Congratulations to the incoming Senators and Delegates for the 2015 legislative session. Enjoy the pomp and circumstance of today because tomorrow the real hard work should begin. I have a few suggestions for a successful session.
1. Pick up a pocket constitution and actually read it at least once a week. It is the only thing you take an oath to follow and defend so you should know what it says.
Most of your fellow legislators will never have done so, nor will they, so this will put you at an immediate and permanent advantage.
2. Learn the rules of the legislature, the House has rules, the Senate has rules and there are Mason’s rules which cover the Parliamentary procedure. You can not win an argument or floor strategy without knowing the rules of the game. The game is fixed (the Parliamentarian is a member of the majority party) and you will lose, even when the rules are on your side, because the House (Leadership) always wins. Never the less, you need to know the rules to be as effective as possible.
3. Learn to count. There are different percentages required for different votes and parliamentary actions. Various committees operate differently. If you know the rules you can participate, if you do not know the numbers necessary to achieve a goal, passing something or defeating something you are much less effective.
4. Make your word count. If you give your word, stand by it, if things change which require you to change, (a bill that said do A is amended to do B and you can no longer support it) then go to those you gave your word and explain why you are no longer on board.
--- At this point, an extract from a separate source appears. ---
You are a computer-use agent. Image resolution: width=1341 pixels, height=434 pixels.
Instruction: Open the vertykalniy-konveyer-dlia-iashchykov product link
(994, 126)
It is not worth playing politics with your credibility and good name. Once you lose either, they are irretrievably gone.
5. Look for ways to keep your promises to your constituents not for ways to rationalize around them. You will be threatened and bribed, including by your own party, to make an exception to those promises. Once you give in, then there is no turning back, leadership will now know you can be pressured or bribed, it is just a matter of enough pressure or high enough price. What most never realize is that no matter how angry leadership gets at you, no matter how much pressure is put on you, it is fleeting, because in mins, hours or days your vote will be needed again on another important matter.
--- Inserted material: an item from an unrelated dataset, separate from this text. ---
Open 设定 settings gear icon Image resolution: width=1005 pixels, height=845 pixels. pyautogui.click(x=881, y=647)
6.Don’t bloviate. If you rise to speak, do it with passion and purpose. Those who get up to speak to hear themselves speak quickly become a signal to those used to hearing you speak that it is time to take a bathroom break or to stretch their legs.
You want your audience to be silent, cheering or booing. Yes, booing is good, it means they are listening. If everything has been said, everyone does not need to have said it. So don’t be afraid to speak. Pressing the correct button to vote is not enough, passionate debate is important, just choose when to participate and people will be more inclined to listen.
7. Be honest with the press. If you don’t want to talk about a subject don’t go on camera or do an interview and try to be politically correct where you avoid being honest. I would occasionally tell the reporters, I don’t have strong feelings on that subject but delegate so and so does so you may want to speak to them. The reporter gets a better story and most appreciate your honesty. The less you say, when answering the question is usually better. A five minute interview usually ends up being 30 seconds or less on air or one or two catch phrases printed. So, those issues I am more intimately involved in I try to have something ready to say about if a reporter asks for a comment.
8.Remember the power of No. No is an answer. It is not the answer most want to hear but it is an answer. Don’t forget that you can say, No. You will be asked to do things you do not want to do or which you do not believe in and you need to feel comfortable saying No. There is much to do and time spent working on things halfheartedly because you were afraid to say No, is time away from those important matters you should be working on.
9. Enjoy the experience. You can develop some great friendships serving in the legislature. It might be with fellow legislators, advocates, staff, or the press. Some of my closest friends became those who are from across the isle. You may not agree politically on 99% of things but get along fine otherwise. Sometimes, you find that the 1% you do agree on politically leads to a bill that you can co-sponsor successfully. Five of the ten bills I passed last session, all of which were significant bills affecting all Marylanders, were bipartisan co-sponsored bills which may not have been possible had we not taken the time to get to know one another.
10. Respect the Institution and its history. Take in your surroundings and remember that many great men and woman preceded you in this place of honor. Those who came before you made decisions within those same marbled walls that changed the course of history. You now are a part of that history. Conduct yourself in such a way as to respect the institution.